Yes you can name your baby. You are encouraged to name your child and should do so on the birth certificate if you so desire. The adoptive family is given these names and may use all or part of the name you choose on the final birth certificate.
How soon after the baby is born can she or he be placed in his/her new home?
Although this is determined on a case-by-case basis, the agency seeks to place the baby in an adoptive home immediately, if possible. Much of this is determined by the cooperation of the biological father.
When will I have to sign the necessary legal documents to terminate my rights to my child?
You are never required to sign papers but you may sign 48 hours after the birth of your child. This is done in front of a Notary Public and two witnesses to make it legal and binding. Some parents may take their child home and attempt to parent only to find six months, a year or three years later that they no longer can do so. Child Placement Center is here to meet your needs at any time, either now or in the future.
Do I get to see and hold the baby at the hospital? Do I have to?
You may see and hold the baby as much you would like while you are in the hospital. If you don’t feel comfortable doing so, the hospital can make the necessary arrangements by keeping the baby in the nursery.
Do I have to take the baby home from the hospital?
Most generally you will not take the baby home from the hospital unless you request to. Occasionally you may wish to take the baby out of the hospital at dismissal to place in the adoptive couple’s arms in another location so the baby can avoid an extended hospital stay.
What will the adoption agency do for me?
As a licensed child placing agency, Child Placement Center will provide you with free Counseling and support 24/7, before, during and after placement of your child into a home. We will assist those with transportation needs, provide and explain the adoption process to you, and provide you with all necessary legal services. And we can also provide such things as maternity clothes, food, and living expenses. You are the one who decides on the type of adoption that is best for you and your child, whether it be an open adoption, semi-open or closed adoption. We are here to assist you in the exploration of your options.
What qualifications must an adoptive couple meet before they are accepted as clients with your agency?
Each agency licensed in Texas must meet a certain set of Minimum Standards regarding the qualifications of the adopting family. This criteria is different for each agency but meets the state standards as a minimum. Child Placement Center’s initial criteria for applying to adopt are as follows:
•Adopting Parent(s) must be emotionally stable, in good mental and physical health, financially secure, flexible, understanding, and accepting of the background and needs of the child.
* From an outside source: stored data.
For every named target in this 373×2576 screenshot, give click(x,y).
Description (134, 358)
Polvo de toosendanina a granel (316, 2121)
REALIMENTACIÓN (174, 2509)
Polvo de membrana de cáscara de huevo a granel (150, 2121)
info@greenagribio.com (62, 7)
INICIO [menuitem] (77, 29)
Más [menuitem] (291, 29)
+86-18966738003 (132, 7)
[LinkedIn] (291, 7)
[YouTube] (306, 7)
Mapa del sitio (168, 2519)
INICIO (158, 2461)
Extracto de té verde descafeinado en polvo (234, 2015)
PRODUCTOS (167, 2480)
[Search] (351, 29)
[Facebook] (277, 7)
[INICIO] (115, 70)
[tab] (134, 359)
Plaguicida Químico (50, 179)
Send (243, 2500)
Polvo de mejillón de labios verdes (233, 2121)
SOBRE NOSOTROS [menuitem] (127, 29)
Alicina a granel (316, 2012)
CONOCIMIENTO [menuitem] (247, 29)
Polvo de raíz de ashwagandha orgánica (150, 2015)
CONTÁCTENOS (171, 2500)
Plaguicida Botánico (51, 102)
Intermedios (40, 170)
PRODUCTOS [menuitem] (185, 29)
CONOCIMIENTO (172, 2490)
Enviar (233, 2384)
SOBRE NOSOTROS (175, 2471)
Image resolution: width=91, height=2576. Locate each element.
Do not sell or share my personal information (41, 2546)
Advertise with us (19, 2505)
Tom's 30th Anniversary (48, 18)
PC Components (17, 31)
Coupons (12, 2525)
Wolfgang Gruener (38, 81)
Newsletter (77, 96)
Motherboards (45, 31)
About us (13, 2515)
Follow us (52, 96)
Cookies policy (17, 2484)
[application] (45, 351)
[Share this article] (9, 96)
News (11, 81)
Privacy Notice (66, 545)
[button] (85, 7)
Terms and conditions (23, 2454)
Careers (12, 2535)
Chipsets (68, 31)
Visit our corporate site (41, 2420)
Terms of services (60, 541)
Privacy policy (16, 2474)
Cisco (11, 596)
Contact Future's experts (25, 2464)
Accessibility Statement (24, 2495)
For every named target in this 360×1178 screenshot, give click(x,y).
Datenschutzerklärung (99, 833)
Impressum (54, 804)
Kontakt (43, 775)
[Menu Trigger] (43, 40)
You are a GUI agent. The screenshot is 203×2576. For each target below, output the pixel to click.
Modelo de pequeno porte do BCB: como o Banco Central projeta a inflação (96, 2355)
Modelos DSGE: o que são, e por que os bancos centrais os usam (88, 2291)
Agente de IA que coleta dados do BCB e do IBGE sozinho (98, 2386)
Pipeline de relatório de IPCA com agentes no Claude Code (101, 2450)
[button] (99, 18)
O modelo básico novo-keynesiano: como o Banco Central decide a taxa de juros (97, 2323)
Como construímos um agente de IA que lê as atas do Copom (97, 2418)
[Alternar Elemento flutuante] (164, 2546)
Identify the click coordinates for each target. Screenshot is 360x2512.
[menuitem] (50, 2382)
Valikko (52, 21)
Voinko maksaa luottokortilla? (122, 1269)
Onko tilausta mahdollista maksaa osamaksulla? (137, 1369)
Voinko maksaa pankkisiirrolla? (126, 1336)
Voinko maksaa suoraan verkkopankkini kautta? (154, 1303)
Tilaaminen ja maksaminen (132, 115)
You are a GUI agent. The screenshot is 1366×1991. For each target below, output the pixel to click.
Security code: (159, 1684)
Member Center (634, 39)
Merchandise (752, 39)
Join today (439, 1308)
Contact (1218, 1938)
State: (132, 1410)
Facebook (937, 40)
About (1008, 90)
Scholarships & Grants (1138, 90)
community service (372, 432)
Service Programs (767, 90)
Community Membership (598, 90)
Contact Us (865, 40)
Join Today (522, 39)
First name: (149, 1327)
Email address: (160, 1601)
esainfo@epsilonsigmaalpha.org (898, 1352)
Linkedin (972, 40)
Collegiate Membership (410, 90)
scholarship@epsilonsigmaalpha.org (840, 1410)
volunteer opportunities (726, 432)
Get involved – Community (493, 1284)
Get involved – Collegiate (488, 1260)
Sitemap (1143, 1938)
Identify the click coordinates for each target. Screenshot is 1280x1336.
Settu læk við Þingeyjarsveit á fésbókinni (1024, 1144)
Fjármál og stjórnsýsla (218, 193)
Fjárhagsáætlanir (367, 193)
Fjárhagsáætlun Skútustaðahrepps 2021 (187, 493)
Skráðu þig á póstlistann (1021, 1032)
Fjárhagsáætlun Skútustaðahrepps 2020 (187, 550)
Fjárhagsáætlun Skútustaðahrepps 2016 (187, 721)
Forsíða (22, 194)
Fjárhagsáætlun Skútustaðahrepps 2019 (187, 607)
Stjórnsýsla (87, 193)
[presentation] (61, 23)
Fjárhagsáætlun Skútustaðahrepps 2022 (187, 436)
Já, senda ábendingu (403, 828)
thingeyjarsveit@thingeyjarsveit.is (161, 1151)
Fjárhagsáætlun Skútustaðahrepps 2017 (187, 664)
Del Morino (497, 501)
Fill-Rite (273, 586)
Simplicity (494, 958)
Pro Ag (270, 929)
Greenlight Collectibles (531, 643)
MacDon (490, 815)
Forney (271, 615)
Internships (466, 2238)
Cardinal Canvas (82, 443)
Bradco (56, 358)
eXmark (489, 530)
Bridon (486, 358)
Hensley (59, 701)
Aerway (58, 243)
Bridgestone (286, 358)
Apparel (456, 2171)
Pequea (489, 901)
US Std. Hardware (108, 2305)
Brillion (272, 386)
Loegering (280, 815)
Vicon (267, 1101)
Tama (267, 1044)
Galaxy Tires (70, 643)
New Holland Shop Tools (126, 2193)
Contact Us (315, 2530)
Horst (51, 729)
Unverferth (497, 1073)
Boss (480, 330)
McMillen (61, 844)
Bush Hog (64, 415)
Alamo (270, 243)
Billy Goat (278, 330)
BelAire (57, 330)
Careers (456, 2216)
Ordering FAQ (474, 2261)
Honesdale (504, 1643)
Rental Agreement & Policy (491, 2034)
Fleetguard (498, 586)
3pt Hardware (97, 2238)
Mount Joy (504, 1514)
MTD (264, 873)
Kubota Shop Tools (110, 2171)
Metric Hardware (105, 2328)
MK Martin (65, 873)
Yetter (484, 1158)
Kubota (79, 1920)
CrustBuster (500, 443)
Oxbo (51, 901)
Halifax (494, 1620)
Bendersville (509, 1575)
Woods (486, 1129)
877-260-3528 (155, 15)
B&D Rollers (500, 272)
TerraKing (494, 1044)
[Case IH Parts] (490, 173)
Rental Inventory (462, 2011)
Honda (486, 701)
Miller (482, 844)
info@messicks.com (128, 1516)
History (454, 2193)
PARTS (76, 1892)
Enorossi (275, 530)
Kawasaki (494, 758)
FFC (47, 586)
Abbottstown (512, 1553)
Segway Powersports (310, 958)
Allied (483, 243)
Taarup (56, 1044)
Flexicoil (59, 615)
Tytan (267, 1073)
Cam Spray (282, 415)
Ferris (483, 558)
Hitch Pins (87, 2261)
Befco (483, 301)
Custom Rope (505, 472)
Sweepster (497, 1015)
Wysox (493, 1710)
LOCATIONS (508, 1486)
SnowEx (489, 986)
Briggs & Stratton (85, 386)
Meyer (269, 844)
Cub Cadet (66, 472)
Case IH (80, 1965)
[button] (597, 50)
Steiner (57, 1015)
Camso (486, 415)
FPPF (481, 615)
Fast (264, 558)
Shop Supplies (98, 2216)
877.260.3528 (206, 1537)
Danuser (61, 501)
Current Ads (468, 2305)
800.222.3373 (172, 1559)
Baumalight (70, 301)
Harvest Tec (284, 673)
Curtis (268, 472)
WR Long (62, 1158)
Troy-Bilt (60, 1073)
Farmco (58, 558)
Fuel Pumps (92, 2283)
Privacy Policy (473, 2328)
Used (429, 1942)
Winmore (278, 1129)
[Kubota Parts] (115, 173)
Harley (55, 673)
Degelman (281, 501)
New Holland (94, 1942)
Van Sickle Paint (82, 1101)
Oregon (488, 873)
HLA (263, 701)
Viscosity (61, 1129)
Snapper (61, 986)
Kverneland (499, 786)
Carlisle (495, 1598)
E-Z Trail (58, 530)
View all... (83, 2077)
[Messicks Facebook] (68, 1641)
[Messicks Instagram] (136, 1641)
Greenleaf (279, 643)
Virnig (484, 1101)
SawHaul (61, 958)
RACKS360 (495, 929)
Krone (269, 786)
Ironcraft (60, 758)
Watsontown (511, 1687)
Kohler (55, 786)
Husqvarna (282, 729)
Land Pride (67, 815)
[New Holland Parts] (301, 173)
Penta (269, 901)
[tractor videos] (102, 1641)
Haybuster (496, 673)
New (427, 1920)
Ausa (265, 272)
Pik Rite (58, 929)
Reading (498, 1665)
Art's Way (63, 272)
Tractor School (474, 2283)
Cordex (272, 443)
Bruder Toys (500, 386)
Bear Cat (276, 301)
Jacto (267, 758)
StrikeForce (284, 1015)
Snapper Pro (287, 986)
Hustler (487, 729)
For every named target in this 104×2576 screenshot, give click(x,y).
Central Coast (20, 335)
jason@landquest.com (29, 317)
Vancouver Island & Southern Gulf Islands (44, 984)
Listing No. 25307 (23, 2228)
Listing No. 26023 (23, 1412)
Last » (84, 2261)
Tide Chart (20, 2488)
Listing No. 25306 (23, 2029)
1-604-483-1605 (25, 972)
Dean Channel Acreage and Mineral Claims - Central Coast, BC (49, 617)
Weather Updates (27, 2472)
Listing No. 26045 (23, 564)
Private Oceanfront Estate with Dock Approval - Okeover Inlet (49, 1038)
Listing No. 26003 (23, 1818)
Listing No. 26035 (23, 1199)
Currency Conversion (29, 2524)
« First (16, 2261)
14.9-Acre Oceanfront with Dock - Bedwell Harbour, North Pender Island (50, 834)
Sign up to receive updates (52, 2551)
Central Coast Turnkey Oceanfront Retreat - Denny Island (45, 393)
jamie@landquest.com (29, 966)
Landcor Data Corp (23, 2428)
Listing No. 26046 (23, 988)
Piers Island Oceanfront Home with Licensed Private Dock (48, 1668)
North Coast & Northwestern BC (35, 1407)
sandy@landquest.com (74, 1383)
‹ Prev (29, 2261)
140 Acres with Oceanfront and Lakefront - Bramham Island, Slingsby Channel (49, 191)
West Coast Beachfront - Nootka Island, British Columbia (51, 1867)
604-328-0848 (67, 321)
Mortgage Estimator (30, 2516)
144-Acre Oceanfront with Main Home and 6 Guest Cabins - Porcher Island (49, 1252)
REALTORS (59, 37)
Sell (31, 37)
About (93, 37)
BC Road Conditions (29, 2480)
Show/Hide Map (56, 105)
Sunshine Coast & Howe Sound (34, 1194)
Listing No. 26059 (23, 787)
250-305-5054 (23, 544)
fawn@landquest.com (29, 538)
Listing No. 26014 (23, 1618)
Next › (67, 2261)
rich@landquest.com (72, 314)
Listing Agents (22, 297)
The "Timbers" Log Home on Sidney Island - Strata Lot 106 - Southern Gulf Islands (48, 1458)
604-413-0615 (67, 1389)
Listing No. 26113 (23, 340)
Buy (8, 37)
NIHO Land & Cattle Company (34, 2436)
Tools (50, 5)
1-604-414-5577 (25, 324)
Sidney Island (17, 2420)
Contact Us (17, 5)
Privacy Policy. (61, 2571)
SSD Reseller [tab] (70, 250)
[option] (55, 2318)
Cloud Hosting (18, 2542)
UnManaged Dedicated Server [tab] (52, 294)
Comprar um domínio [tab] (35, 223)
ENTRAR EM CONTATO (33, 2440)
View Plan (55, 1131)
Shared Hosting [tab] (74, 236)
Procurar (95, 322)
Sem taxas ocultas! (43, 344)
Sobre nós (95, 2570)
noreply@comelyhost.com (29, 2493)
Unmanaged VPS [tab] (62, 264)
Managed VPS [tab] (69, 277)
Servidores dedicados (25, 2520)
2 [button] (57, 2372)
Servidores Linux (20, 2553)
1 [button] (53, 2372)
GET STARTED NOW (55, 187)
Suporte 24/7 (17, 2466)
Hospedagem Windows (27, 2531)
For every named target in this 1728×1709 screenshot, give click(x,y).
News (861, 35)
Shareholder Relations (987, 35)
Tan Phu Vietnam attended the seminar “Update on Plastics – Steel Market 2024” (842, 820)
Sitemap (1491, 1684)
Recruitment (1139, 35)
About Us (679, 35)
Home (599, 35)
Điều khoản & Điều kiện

•Adoptive applicants must be at least 21 years of age or older.
•Marriage: couples must have a stable marriage and must have been married at least (3) years for the 1st marriage and (5) years for a second marriage.
•Religion: Religions which prevent a child from receiving medical care are accepted.
•Health: A medical history of each potential parent is required. Adoptive parents must have the capacity to raise children and have health expectations of living for the full childhood of the adoptee.
•Financial: Adoptive applicants must demonstrate financial stability by submitting information on financial assets, insurance, investments and the stability of employment.
•Criminal Back Ground Checks: Each applicant must submit a criminal and/or fingerprint record check for the following: FBI, State and Local Police Check as well as Child Abuse and Neglect Check. Applicants must not have a felony record must be able to provide proof of rehabilitation.